We observe a tradition of celebrating Pongal, first in our home with family and then a second special one in our ancestral village of Nattarasankottai (specific only to this village) ever since we got married. With Baby Girl in tow now, booked our tickets so that she could witness her first Pongal it its undiluted form. Reached our village in the morning after a 12 hour long train journey.

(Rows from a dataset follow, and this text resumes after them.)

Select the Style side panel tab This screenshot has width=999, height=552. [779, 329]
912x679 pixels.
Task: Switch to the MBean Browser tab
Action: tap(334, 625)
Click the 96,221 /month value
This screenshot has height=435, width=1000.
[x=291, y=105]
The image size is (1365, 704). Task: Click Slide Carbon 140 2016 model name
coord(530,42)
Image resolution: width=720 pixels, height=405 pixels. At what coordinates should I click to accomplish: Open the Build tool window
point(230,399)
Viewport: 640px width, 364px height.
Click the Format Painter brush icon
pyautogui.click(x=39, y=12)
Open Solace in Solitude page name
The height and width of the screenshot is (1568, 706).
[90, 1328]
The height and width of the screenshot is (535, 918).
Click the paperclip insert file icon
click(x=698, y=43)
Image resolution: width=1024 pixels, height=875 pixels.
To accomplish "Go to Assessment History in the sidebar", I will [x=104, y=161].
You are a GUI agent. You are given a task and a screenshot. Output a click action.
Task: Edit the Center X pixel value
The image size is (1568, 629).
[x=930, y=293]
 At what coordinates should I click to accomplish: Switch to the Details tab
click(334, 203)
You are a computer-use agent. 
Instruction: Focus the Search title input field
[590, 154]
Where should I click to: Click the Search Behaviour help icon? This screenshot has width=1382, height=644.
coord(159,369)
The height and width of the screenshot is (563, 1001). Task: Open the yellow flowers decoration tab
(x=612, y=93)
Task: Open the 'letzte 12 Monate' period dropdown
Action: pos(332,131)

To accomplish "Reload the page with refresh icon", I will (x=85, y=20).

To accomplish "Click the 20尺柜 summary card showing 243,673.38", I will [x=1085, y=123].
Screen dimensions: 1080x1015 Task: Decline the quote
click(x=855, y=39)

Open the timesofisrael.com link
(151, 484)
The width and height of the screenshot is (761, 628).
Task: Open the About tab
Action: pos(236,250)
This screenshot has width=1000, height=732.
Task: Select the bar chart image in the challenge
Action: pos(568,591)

How is Pongal celebrated? Pongal in Tamil is actually the name of the sweet/ savory rice dish that is made in honour of the SUN. The water with which the rice is washed if first boiled. When the water starts to boil, it swells and eventually overflows. the overflowing of the water is considered the auspicious moment and people exclaim “Pongalo, Pongal” in happiness. But there is something special about the festival we celebrate in our village. It is celebrated on the first Tuesday following the first main Pongal (hence named ‘Sevvai Pongal’ , ‘Sevvai’ means Tuesday in Tamil. It is celebrated by all people of the village, together, a community Pongal, near a very old and famed temple. Everyone is decked in spectacular clothes and people who belong to the village (people whose parents, grandparents belong here even if they were brought up someplace else), come from all over to celebrate this festival together. It serves as a perfect occasion to meet all our friends and relatives at the same time in this huge party without even having to host the party.
Because many of the former inhabitants of the place have moved to many other cities and even countries due to jobs and various other reasons, the usually sleepy looking village lights up for the day and night. People gather here from all corners of the world to mark this festival; even if they can’t make it personally, they ask their friends or relatives who will be here to offer a pot of ‘Pongal’ in their stead.
The scenes were extraordinary as always. The ceremonial overflowing of the rice water from the thousand pots, women decked in beautiful Kanchivaram silk sarees and sparkling jewellery and men in white veshtis greeting each other, the many hawkers selling their wares of toys and snacks made the atmosphere thick with celebration. The chaos was evident. But the beauty in the chaos is also undeniable.